:: Excerpt provided ::
Prepared Remarks of Attorney General John Ashcroft
(NOTE: THE ATTORNEY GENERAL OFTEN DEVIATES FROM PREPARED REMARKS Organization of American States 4th Meeting of Ministers of Justice or of Attorneys General of the Americas First Plenary Session Monday, March 11, 2002
I am very pleased to have this opportunity to join you today in the fourth meeting of the senior criminal justice officials of the nations of the Americas. I want to thank the government of Trinidad and Tobago, and especially my colleague Attorney General Morean, for hosting this meeting. We are grateful for the opportunity to gather here so that we can talk together about the ongoing and new challenges we face as individual nations and as neighbors in the Americas.
I am participating in this event for the first time in my tenure as the Attorney General of the United States and it is my privilege to engage in a dialogue with you on a subject of enormous consequence in today. s world: judicial and legal cooperation in fighting terrorism and transnational organized crime.
Today marks six months since the horrendous terrorist attacks of September 11th. At the White House, President George W. Bush and ambassadors from more than 120 nations have joined together today in an event commemorating the international response to September 11th. Here today we also are part of that coalition that stands united against terrorism. As the President said this morning, Every civilized nation has a stake in this outcome.
On September 11, the foreign ministers of the Organization of American States were convened in Peru to express our common commitment to democracy and respect for human rights. Without hesitation, the OAS expressed its shock and outrage, becoming the first multilateral organization officially to condemn the attacks. Soon after, the Rio Treaty was invoked, designating the attack against the United States as an attack on the entire hemisphere.
We in the United States have not forgotten, and will never forget, these timely expressions of solidarity and support. On behalf of your friends and neighbors in the United States, I am honored to be here to express our thanks. As the events of September 11th made clear, the menace of terrorism knows no political or geographic borders. The events of that date were not simply attacks on the United States. Indeed, many of you present here today also lost your own citizens on September 11th. It was civilization itself that was targeted.
The Threat of Terrorism and Transnational Organized Crime
We in the Americas have been working together for many years to deal more effectively with the continuing and pernicious threat of transnational organized crime. Narcotics and illegal arms trafficking, money laundering, migrant smuggling, the exploitation of women and children, and international fraud schemes all have been the subjects of discussions in this group and the targets of concerted and cooperative law enforcement responses in the hemisphere
Together we have developed ways to communicate more effectively, in order to address the international criminal activity that threatens the safety of our citizens and the integrity of our institutions. Many of you have also had far too much experience with the dangers and fears that arise from terrorism. We in the United States look to you to learn from your experience in facing terrorism. After September 11th, we, too, are no strangers to terrorism.
Terrorists are motivated not by nationalism or ideology, but by hatred hatred of everything for which we here today stand. Terrorists scorn respect for individual rights, reject basic human dignity, loathe freedom of expression and freedom of religion, and deny women equal access to education and economic opportunity.
:::
** Problem 1 **
In the listing, copy out word for word the part that opens with the line containing "This screenshot has width=1050, height=591." and closes with the line containing "point(246,285)".
The listing has no connection to the remarks.
:: Record list ::
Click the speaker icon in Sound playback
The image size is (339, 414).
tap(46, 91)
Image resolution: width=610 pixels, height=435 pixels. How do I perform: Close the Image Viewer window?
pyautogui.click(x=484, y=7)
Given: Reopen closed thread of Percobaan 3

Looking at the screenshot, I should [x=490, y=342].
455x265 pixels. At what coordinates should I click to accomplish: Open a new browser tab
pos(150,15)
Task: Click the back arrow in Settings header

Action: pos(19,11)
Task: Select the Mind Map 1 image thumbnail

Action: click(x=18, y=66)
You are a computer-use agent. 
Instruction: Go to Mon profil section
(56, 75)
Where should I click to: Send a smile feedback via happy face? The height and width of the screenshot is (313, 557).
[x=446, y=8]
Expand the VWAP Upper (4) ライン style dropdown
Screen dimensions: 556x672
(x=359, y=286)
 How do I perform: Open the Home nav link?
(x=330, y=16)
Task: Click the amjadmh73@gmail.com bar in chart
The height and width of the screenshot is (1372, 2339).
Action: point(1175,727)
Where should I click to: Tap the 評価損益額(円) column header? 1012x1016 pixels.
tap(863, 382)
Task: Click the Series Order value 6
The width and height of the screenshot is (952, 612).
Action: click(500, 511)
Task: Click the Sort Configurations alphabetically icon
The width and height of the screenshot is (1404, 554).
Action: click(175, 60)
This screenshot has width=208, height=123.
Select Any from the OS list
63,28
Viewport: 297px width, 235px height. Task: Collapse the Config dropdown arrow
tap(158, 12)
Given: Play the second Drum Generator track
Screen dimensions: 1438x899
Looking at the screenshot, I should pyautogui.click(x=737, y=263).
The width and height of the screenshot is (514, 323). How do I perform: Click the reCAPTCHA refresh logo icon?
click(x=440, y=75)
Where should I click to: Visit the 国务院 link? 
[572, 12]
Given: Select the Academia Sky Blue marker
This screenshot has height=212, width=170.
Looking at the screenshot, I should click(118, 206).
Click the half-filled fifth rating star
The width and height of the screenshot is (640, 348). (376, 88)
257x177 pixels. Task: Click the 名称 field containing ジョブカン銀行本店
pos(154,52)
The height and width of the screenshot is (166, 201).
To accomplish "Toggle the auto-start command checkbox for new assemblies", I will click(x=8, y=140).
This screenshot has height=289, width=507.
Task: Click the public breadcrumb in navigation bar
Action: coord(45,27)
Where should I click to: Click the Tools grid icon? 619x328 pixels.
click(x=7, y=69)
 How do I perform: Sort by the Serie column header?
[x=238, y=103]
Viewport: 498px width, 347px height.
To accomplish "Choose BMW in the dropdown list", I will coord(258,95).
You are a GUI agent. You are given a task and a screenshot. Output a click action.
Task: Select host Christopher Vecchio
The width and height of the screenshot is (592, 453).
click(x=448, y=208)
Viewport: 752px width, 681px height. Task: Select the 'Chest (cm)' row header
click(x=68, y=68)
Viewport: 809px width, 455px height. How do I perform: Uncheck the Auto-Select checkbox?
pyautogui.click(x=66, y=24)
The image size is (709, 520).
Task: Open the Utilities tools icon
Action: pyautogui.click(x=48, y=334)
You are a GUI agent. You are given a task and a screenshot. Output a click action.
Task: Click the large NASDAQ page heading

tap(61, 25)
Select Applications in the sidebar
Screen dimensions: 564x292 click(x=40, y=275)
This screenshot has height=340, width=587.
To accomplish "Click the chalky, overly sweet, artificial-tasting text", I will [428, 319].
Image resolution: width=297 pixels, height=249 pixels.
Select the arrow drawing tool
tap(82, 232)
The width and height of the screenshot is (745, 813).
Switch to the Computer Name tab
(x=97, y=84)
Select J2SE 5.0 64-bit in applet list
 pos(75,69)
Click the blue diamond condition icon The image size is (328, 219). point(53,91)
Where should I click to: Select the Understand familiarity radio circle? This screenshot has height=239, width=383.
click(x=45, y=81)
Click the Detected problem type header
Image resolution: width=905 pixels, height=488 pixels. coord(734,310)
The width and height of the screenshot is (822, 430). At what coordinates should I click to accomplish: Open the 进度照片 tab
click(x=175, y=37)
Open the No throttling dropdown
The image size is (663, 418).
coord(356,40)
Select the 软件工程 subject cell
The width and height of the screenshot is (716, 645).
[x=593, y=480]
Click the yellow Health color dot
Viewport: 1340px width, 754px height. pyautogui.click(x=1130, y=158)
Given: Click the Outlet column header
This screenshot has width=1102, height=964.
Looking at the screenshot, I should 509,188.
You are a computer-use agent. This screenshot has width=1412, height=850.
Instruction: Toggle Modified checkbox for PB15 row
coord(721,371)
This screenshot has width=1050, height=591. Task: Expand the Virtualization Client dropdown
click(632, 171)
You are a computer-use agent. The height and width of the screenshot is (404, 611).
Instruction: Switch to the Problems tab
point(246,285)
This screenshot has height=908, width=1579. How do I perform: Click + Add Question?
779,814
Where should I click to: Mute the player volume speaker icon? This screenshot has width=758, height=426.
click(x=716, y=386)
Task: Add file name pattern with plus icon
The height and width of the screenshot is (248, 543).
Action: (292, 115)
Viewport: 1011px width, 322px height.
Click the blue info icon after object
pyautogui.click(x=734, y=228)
:::
** Problem 2 **
Answer these questions from the remarks:
(a) Which government hosted the meeting?
(b) In what country were the OAS foreign ministers convened on September 11?
(c) Ambassadors from how many nations joined President Bush at the White House event?

** Answer 1 **
This screenshot has width=1050, height=591. Task: Expand the Virtualization Client dropdown
click(632, 171)
You are a computer-use agent. The height and width of the screenshot is (404, 611).
Instruction: Switch to the Problems tab
point(246,285)

** Answer 2 **
(a) The government of Trinidad and Tobago.
(b) Peru.
(c) More than 120.